◆ Document excerpt:
Is Tarantool just a cache? - database

Like the title says - is it just a cache? What about persistence? What about storing on disk?
A lot of times there can be a wrong idea that Tarantool is just a different version of Memcached.

A simple answer - Tarantool is not just a cache. Historically it was created to cache hot data for a social network, yes. But since then 10 years have passed and a lot have changed in Tarantool.
Tarantool is an in-memory data platform. Sounds fancy, but in simpler terms it is an in-memory DB + a built-in Lua application server.
Tarantool is a multi paradigm DB: it supports key-value, document and relational models.
It is fully persistent. There a regular snapshots to disk and there is a WAL.
You can have as many secondary indexes as you want.
You can write stored procedures in Lua
Tarantool supports sync and async replication and sharding out of the box

Related

When to Redis? When to Tarantool?

I do not want to get a detailed comparison. Neither do I want to define 'what is the best or fastest' in-memory DB.
They are both similar, so I want to get an overview of critical differences.
So what are they?
Let me be the one to offer a solution to the question above, I did a little research. From my point of view, these are the most critical things to know about them.
Overall
both are extremely fast in-memory technologies
open-source and Enterprise versions
store all the data in-memory
offer RPS of 10 000 and greater
Persistence: they both snapshot data to disk
Support async replication
Redis is a key-value storage
Tarantool supports key-value, but also supports documents and relational model
Why Redis is preferable
easier to get started
more Information on the Internet (look ant the number of question here, for example)

◆ Task instructions:
a - Answer the following questions using the Tarantool thread above.
(i) What was Tarantool first created to do?
(ii) In what language can stored procedures be written in Tarantool?
(iii) What kind of storage does the comparison call Redis?
b - For each statement below, say whether it agrees with the Tarantool thread above, and quote the words that settle it.
(i) Tarantool allows only a single secondary index.
(ii) The comparison says both Redis and Tarantool support async replication.
(iii) Tarantool needs an external add-on for sharding.

◆ Records supplied:
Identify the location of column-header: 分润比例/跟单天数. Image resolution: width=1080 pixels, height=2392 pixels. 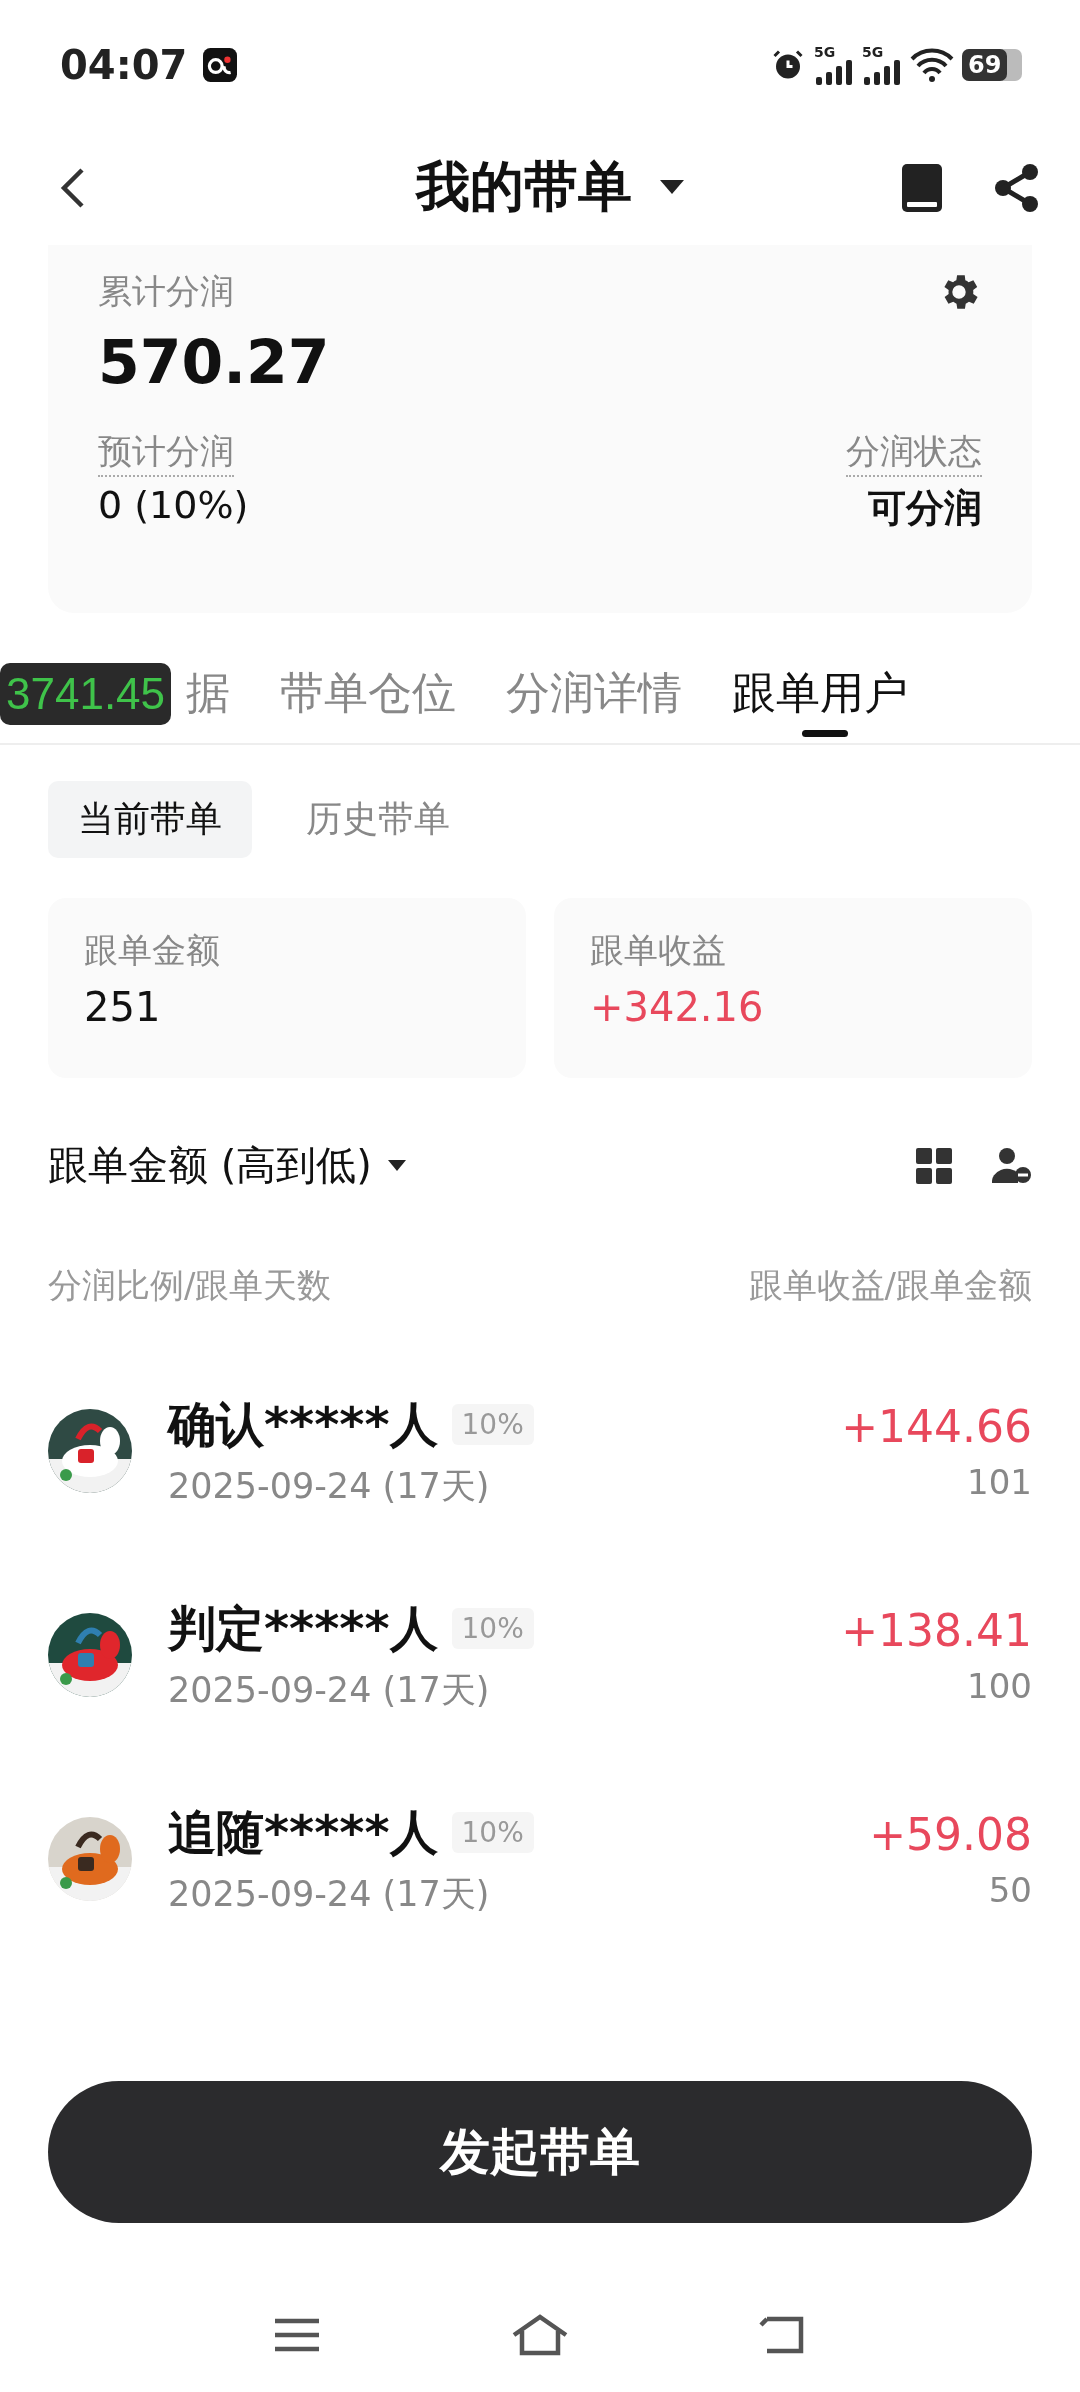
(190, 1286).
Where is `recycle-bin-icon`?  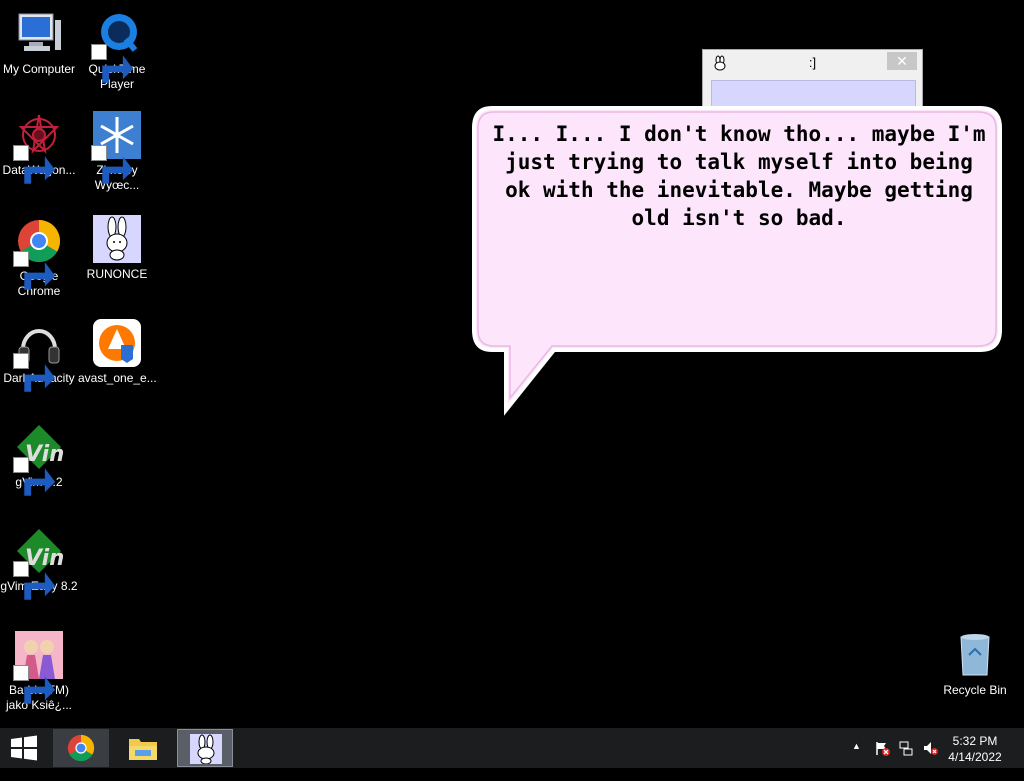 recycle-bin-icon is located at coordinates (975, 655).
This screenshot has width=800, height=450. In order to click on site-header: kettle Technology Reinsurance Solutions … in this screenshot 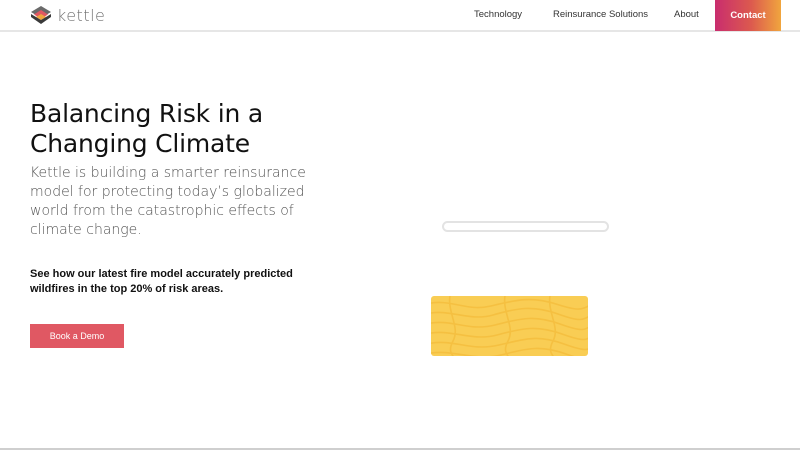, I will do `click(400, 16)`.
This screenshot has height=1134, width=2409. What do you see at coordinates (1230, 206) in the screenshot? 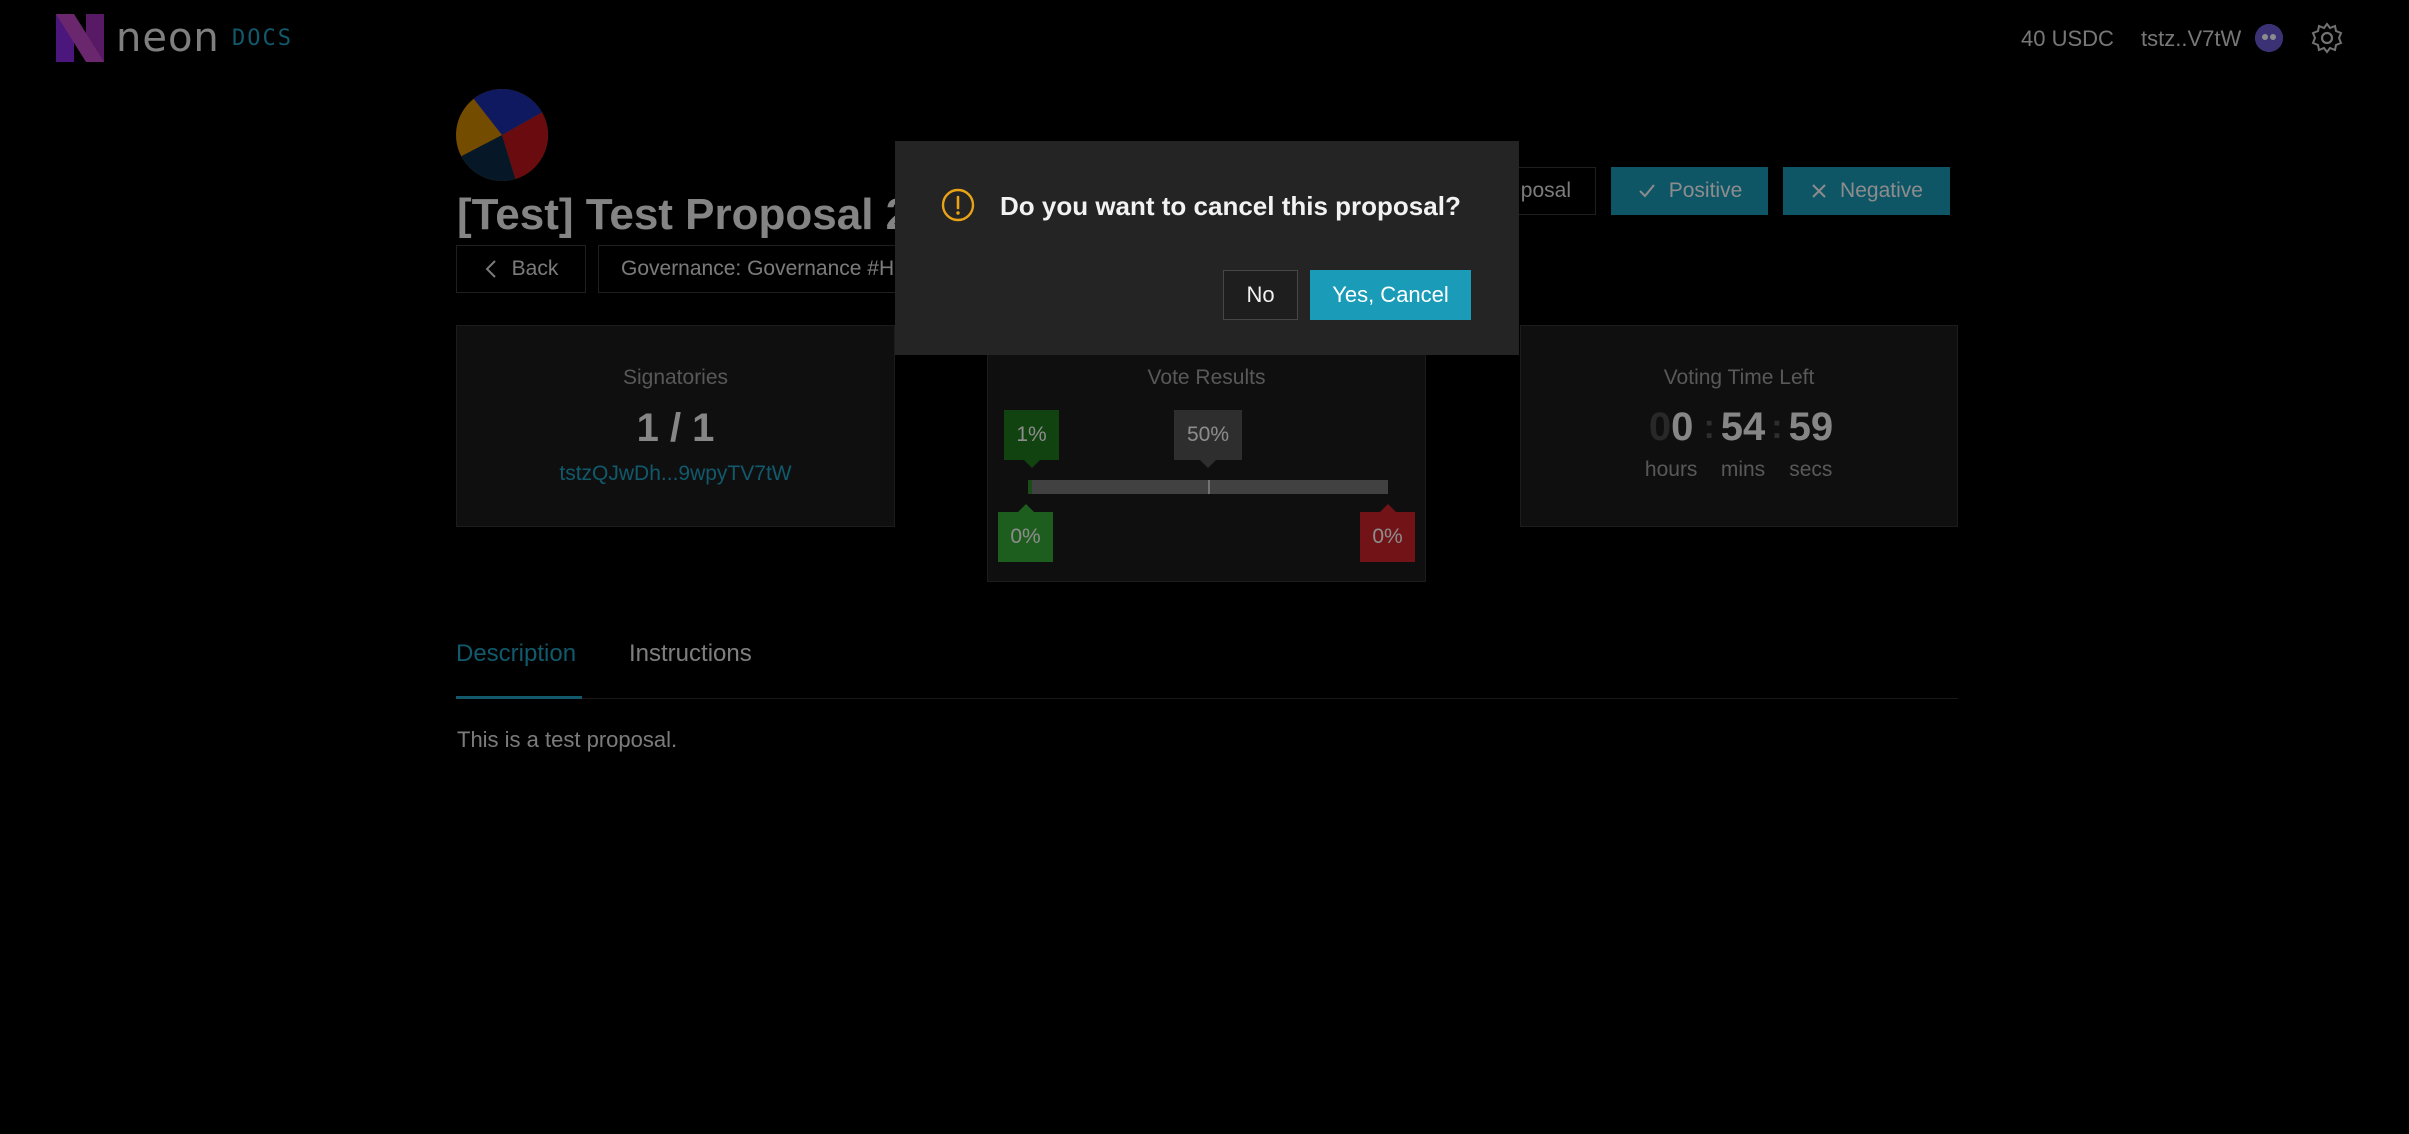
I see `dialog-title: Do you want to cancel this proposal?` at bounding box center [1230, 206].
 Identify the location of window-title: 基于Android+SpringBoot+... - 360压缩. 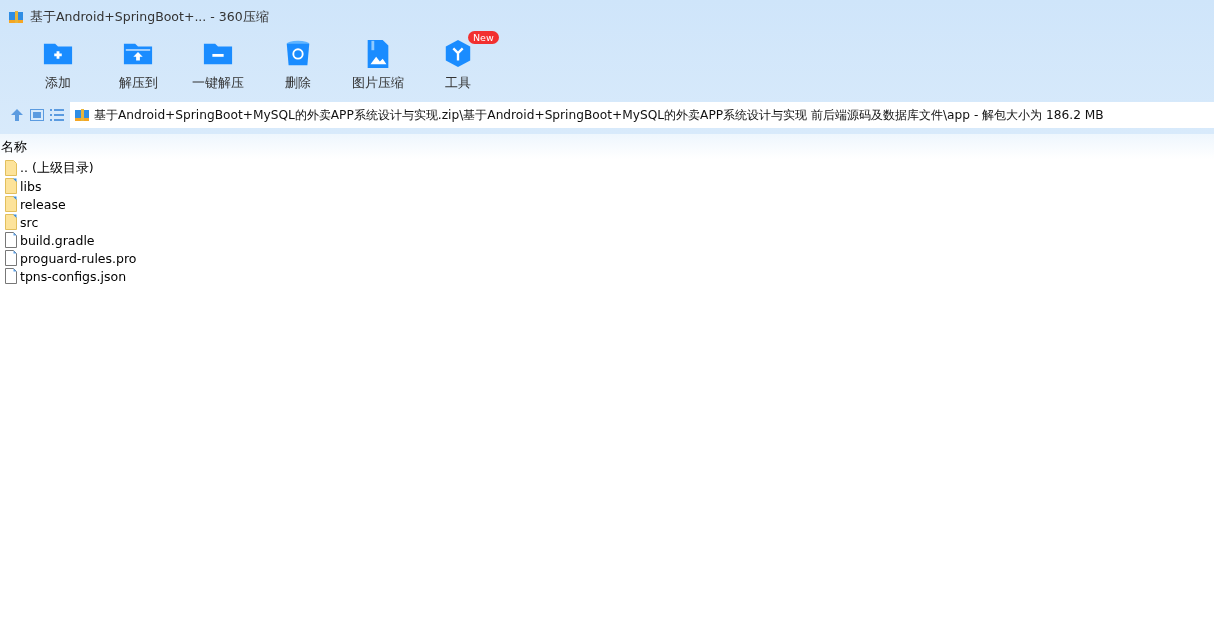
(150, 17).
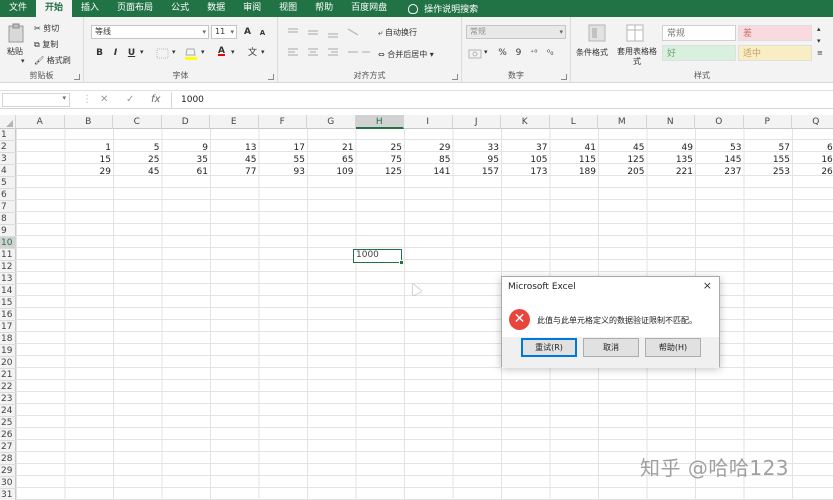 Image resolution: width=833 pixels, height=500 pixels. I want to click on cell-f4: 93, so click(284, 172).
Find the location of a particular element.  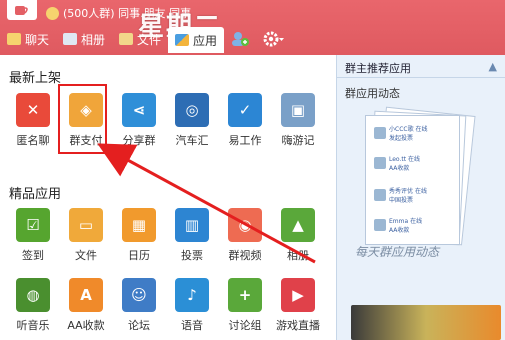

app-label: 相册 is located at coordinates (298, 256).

◆ Answers to the exercises:
a -
(i) To cache hot data for a social network.
(ii) Lua.
(iii) A key-value storage.

b -
(i) No: "You can have as many secondary indexes as you want."
(ii) Yes: "Support async replication"
(iii) No: "Tarantool supports sync and async replication and sharding out of the box"